Echo And The Bunnymen
Shepherd's Bush Empire, London, 30/11/2003
published: 20 /
It is 25 years since Echo and the Bunnymen first formed. On a Greatest Hits tour to celeberate this, and the re-release of their first five albums, Anthony Strutt watches them roll back the years in great style
Liverpool's Echo and the Bunnymen are now 25 years old, and from the release of their first 7" only single, 'Read It in Books', back in 1979, they entered our lives and really have just stayed there. Full stop !
The original band lasted until early 1988 when Ian McCulloch left the group. He recorded two solo albums, while Will Sergeant, Les Patterson and drummer Pete de Freitas meanwhile carried on in fine fashion creating a more psychedelic vision for the new Bunnymen. Sadly Pete died while travelling to Liverpool from London on his motorbike for a rehearsal. Will and Les went on with the Bunnymen nevertheless until 1992 (See Pennyblackmusic's Damon Reece interview which covers this part of the story). In 1994 Will and Mac got a new band together Electrafixion, a brilliant more grungey version of Echo and the Bunnymen. 3 years later the Bunnymen reformed. Countless tours and 3 more studio albums, one live album and DVD all followed and Mac even got to record a new solo album too, which now brings us up to November 2003.

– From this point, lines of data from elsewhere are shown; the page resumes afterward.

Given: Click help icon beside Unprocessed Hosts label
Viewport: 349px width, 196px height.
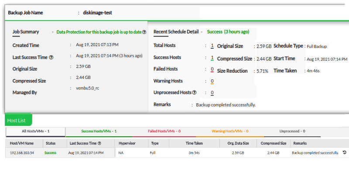Looking at the screenshot, I should coord(194,92).
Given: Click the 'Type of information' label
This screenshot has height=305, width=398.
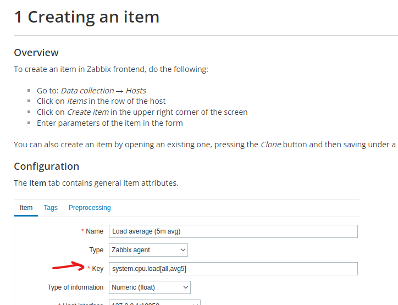Looking at the screenshot, I should pyautogui.click(x=75, y=287).
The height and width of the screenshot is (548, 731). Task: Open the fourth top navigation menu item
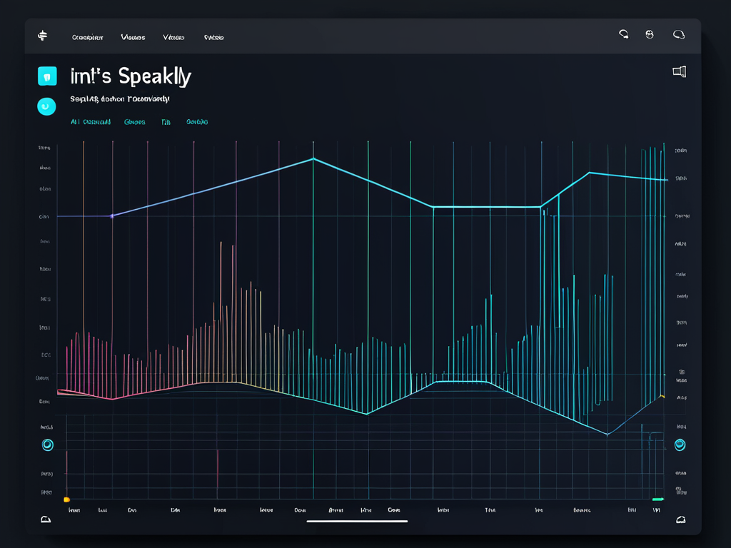213,37
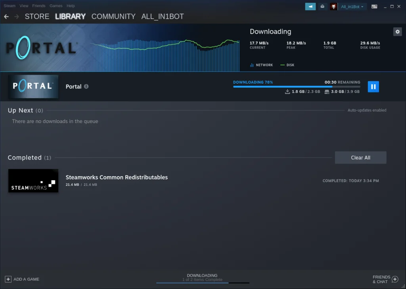Click the back navigation arrow

click(x=6, y=16)
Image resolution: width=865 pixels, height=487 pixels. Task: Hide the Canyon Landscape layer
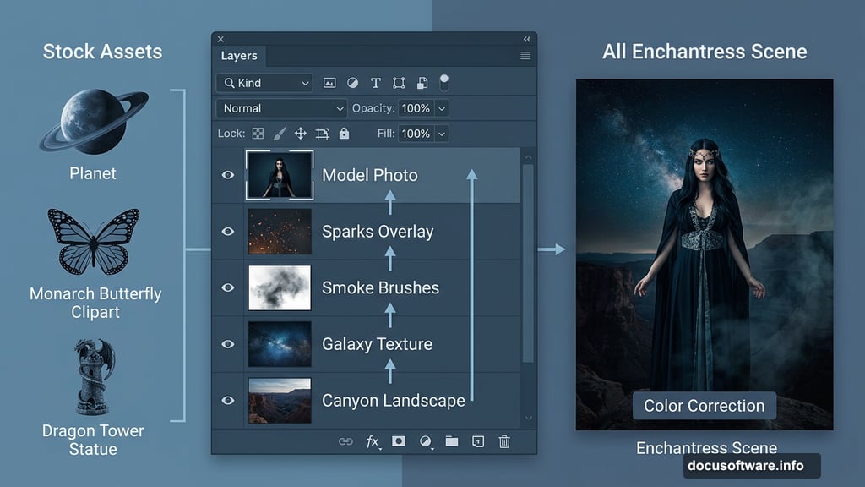tap(227, 400)
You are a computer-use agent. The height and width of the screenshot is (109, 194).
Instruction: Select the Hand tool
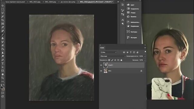(x=2, y=74)
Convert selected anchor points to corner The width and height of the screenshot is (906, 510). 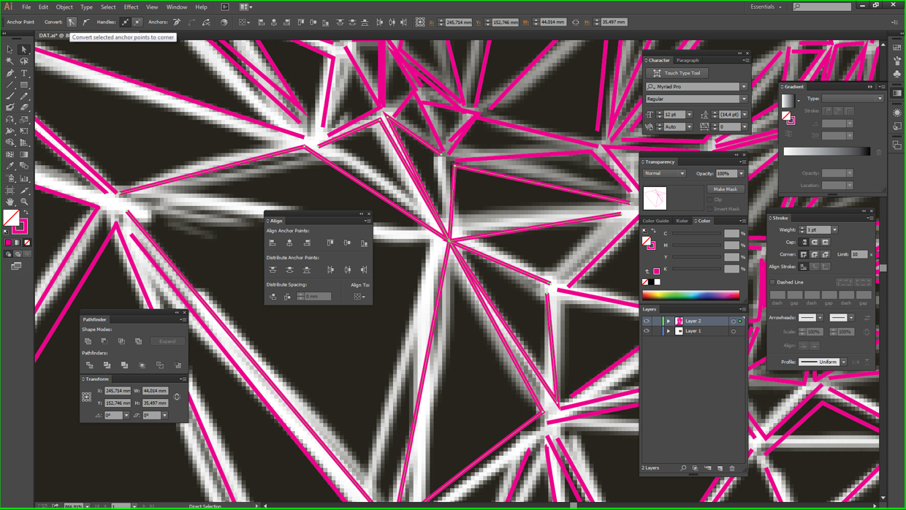(x=72, y=23)
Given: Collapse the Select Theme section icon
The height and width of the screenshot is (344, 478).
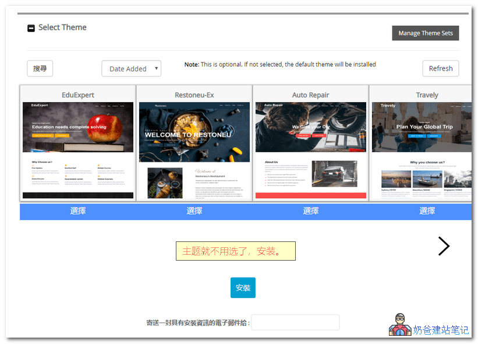Looking at the screenshot, I should click(x=31, y=27).
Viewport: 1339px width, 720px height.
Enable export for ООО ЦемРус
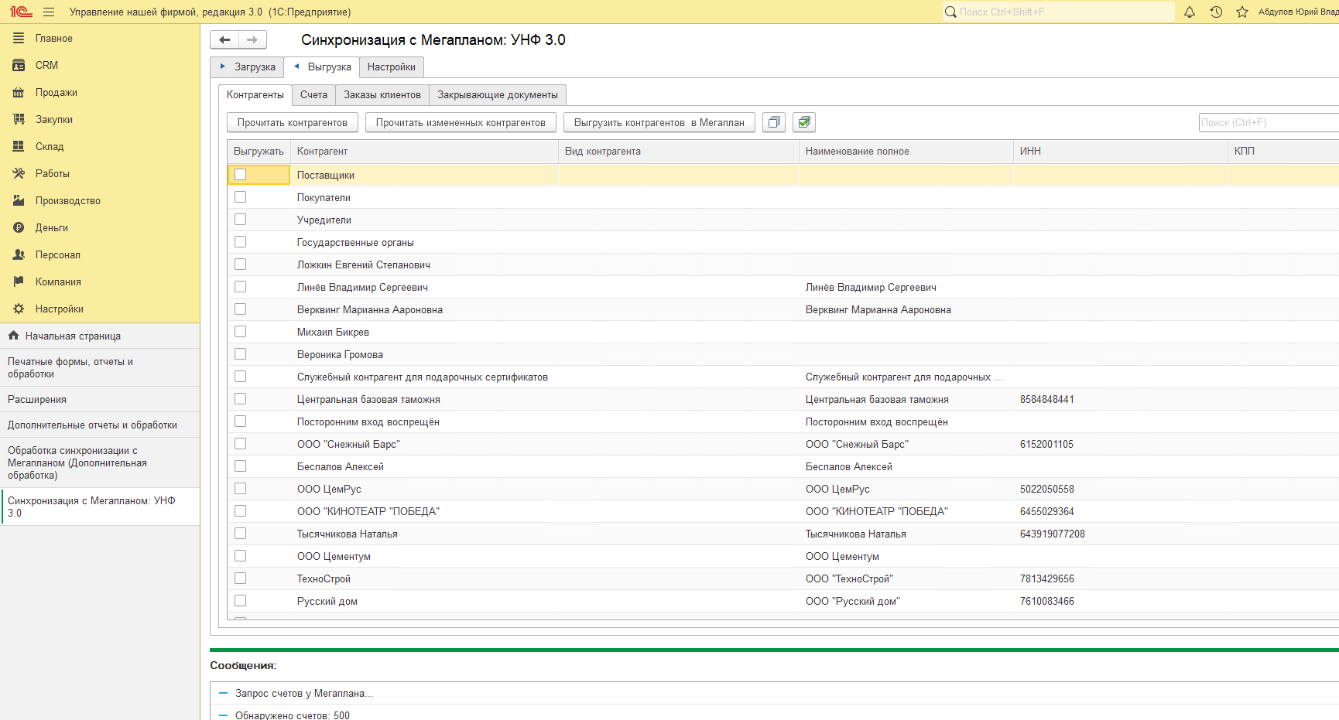(x=241, y=489)
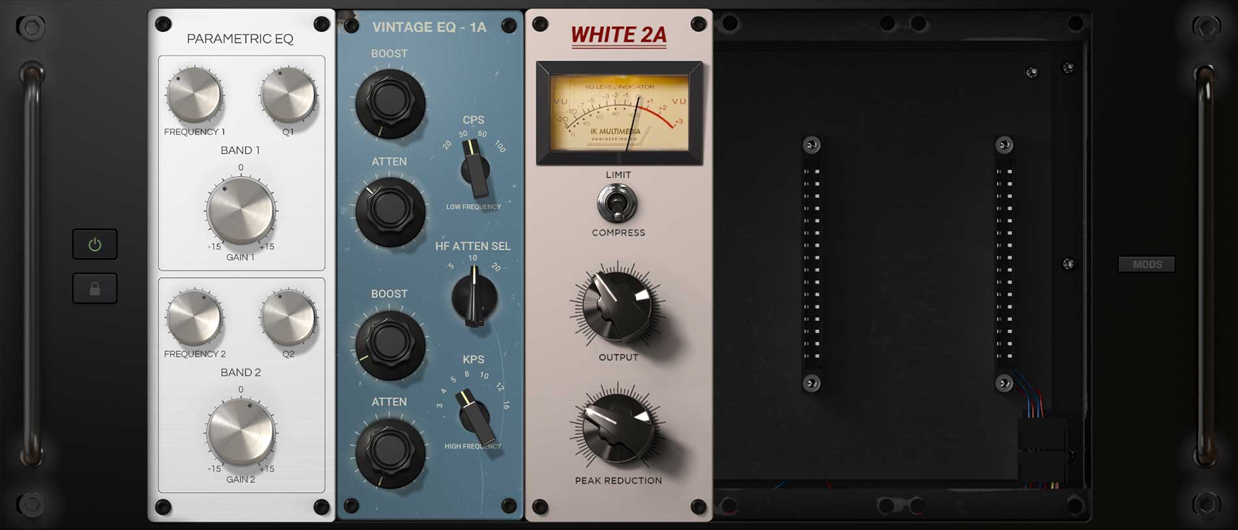
Task: Click the high frequency ATTEN knob
Action: 390,452
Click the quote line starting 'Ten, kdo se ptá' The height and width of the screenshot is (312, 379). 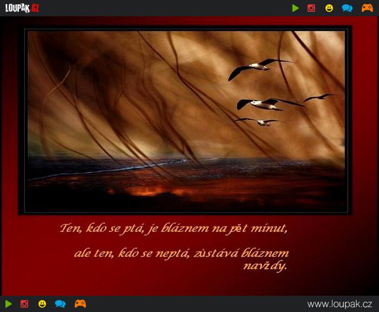174,229
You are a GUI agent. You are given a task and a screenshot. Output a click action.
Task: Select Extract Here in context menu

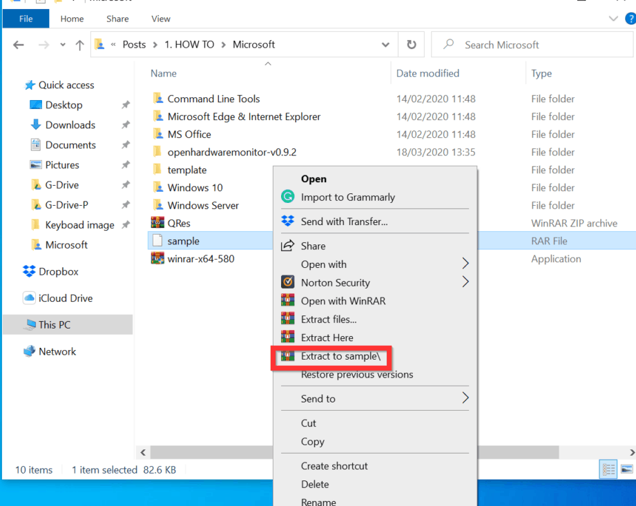click(x=327, y=338)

It is 25 years since the band played their first Liverpool show at Eric's in Matthew Street opposite the New Cavern. Tonight's London show is a celebration of those 25 years and also a chance for the band to plug new remasters of their first 5 albums.
At 8.30 p.m. the band tumble on stage to a familiar church Gothic intro tape and a stage full of dry ice and smoke, and launch straight into the 'Heaven's Up Here's show of strength.
Mac looks cool in his suit and constantly smokes endless cigarettes, while the new bassist, Les' replacement, knocks out note after note of sharp noises out of his instrument. Looking just as cool as Mac in his black 'Hustler' T-shirt, Will is also wearing his Sergeant jacket and proves he is one of Liverpool's greatest guitarists ever which I never doubted.
'Rescue' follows, after which we get several slower songs, such as 'Silver' and 'Seven Seas', both from 'Ocean Rain'(1984). After that we get the mature Mac-lead ballad 'Rust', "a song about growing old" before the band rip it up with the title track from their first album 'Crocodiles'(1980).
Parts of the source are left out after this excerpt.